EXERCISE. Output everything in the listing exactly.

THE DATA.
=== Begin Enclosure ===

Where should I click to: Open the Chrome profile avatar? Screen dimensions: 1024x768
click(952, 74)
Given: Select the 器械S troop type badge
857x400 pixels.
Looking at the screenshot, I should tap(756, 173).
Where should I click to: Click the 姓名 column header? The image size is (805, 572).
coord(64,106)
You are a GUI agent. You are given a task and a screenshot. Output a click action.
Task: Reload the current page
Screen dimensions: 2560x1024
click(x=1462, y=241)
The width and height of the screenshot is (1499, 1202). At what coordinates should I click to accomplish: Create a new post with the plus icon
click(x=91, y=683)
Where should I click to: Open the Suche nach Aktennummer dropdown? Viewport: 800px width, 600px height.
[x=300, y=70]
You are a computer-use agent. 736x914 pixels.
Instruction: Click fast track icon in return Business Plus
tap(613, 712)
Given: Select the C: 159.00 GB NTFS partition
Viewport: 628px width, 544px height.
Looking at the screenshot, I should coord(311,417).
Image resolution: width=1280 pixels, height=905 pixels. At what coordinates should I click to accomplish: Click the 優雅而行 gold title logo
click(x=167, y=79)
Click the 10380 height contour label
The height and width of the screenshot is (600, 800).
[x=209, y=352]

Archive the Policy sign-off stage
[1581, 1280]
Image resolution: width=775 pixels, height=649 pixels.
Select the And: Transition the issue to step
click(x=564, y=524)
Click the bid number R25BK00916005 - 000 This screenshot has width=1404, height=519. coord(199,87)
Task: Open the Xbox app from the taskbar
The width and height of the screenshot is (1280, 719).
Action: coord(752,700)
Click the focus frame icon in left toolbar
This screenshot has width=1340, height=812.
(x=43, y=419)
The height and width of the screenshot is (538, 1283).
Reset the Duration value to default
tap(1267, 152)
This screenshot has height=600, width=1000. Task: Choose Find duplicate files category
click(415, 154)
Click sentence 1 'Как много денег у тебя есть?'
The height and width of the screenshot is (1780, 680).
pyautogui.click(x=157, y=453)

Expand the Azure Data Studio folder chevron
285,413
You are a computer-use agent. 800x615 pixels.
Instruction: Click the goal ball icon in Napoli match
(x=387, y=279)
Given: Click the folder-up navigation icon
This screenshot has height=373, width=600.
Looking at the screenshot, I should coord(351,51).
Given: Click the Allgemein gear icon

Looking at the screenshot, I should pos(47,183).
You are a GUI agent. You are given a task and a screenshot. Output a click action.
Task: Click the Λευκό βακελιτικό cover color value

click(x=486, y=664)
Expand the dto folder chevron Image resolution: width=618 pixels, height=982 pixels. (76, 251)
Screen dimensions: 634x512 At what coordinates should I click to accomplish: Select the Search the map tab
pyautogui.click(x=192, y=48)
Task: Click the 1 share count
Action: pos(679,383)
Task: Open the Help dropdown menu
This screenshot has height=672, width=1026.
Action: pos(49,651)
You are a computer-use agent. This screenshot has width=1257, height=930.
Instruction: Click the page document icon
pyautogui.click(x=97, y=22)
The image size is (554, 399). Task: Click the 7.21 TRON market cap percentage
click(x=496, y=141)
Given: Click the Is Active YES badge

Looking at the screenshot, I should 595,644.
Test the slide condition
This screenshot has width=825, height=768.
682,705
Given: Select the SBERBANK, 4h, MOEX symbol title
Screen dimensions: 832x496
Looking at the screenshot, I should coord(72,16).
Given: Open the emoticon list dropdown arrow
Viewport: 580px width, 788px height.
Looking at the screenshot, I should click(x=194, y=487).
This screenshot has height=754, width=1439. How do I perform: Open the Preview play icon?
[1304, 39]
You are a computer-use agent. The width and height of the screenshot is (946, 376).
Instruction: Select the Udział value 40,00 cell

=== End Enclosure ===

RESULT OF THE TASK.
Where should I click to: Open the Chrome profile avatar? Screen dimensions: 1024x768
click(952, 74)
Given: Select the 器械S troop type badge
857x400 pixels.
Looking at the screenshot, I should tap(756, 173).
Where should I click to: Click the 姓名 column header? The image size is (805, 572).
coord(64,106)
You are a GUI agent. You are given a task and a screenshot. Output a click action.
Task: Reload the current page
Screen dimensions: 2560x1024
click(x=1462, y=241)
The width and height of the screenshot is (1499, 1202). At what coordinates should I click to accomplish: Create a new post with the plus icon
click(x=91, y=683)
Where should I click to: Open the Suche nach Aktennummer dropdown? Viewport: 800px width, 600px height.
[x=300, y=70]
You are a computer-use agent. 736x914 pixels.
Instruction: Click fast track icon in return Business Plus
tap(613, 712)
Given: Select the C: 159.00 GB NTFS partition
Viewport: 628px width, 544px height.
Looking at the screenshot, I should coord(311,417).
Image resolution: width=1280 pixels, height=905 pixels. At what coordinates should I click to accomplish: Click the 優雅而行 gold title logo
click(x=167, y=79)
Click the 10380 height contour label
The height and width of the screenshot is (600, 800).
[x=209, y=352]

Archive the Policy sign-off stage
[1581, 1280]
Image resolution: width=775 pixels, height=649 pixels.
Select the And: Transition the issue to step
click(x=564, y=524)
Click the bid number R25BK00916005 - 000 This screenshot has width=1404, height=519. coord(199,87)
Task: Open the Xbox app from the taskbar
The width and height of the screenshot is (1280, 719).
Action: coord(752,700)
Click the focus frame icon in left toolbar
This screenshot has width=1340, height=812.
(x=43, y=419)
The height and width of the screenshot is (538, 1283).
Reset the Duration value to default
tap(1267, 152)
This screenshot has height=600, width=1000. Task: Choose Find duplicate files category
click(415, 154)
Click sentence 1 'Как много денег у тебя есть?'
The height and width of the screenshot is (1780, 680).
pyautogui.click(x=157, y=453)

Expand the Azure Data Studio folder chevron
285,413
You are a computer-use agent. 800x615 pixels.
Instruction: Click the goal ball icon in Napoli match
(x=387, y=279)
Given: Click the folder-up navigation icon
This screenshot has height=373, width=600.
Looking at the screenshot, I should coord(351,51).
Given: Click the Allgemein gear icon

Looking at the screenshot, I should pos(47,183).
You are a GUI agent. You are given a task and a screenshot. Output a click action.
Task: Click the Λευκό βακελιτικό cover color value

click(x=486, y=664)
Expand the dto folder chevron Image resolution: width=618 pixels, height=982 pixels. (76, 251)
Screen dimensions: 634x512 At what coordinates should I click to accomplish: Select the Search the map tab
pyautogui.click(x=192, y=48)
Task: Click the 1 share count
Action: pos(679,383)
Task: Open the Help dropdown menu
This screenshot has height=672, width=1026.
Action: pos(49,651)
You are a computer-use agent. This screenshot has width=1257, height=930.
Instruction: Click the page document icon
pyautogui.click(x=97, y=22)
The image size is (554, 399). Task: Click the 7.21 TRON market cap percentage
click(x=496, y=141)
Given: Click the Is Active YES badge

Looking at the screenshot, I should 595,644.
Test the slide condition
This screenshot has width=825, height=768.
682,705
Given: Select the SBERBANK, 4h, MOEX symbol title
Screen dimensions: 832x496
Looking at the screenshot, I should coord(72,16).
Given: Open the emoticon list dropdown arrow
Viewport: 580px width, 788px height.
Looking at the screenshot, I should click(x=194, y=487).
This screenshot has height=754, width=1439. How do I perform: Open the Preview play icon?
[1304, 39]
You are a computer-use agent. The width and height of the screenshot is (946, 376).
Instruction: Select the Udział value 40,00 cell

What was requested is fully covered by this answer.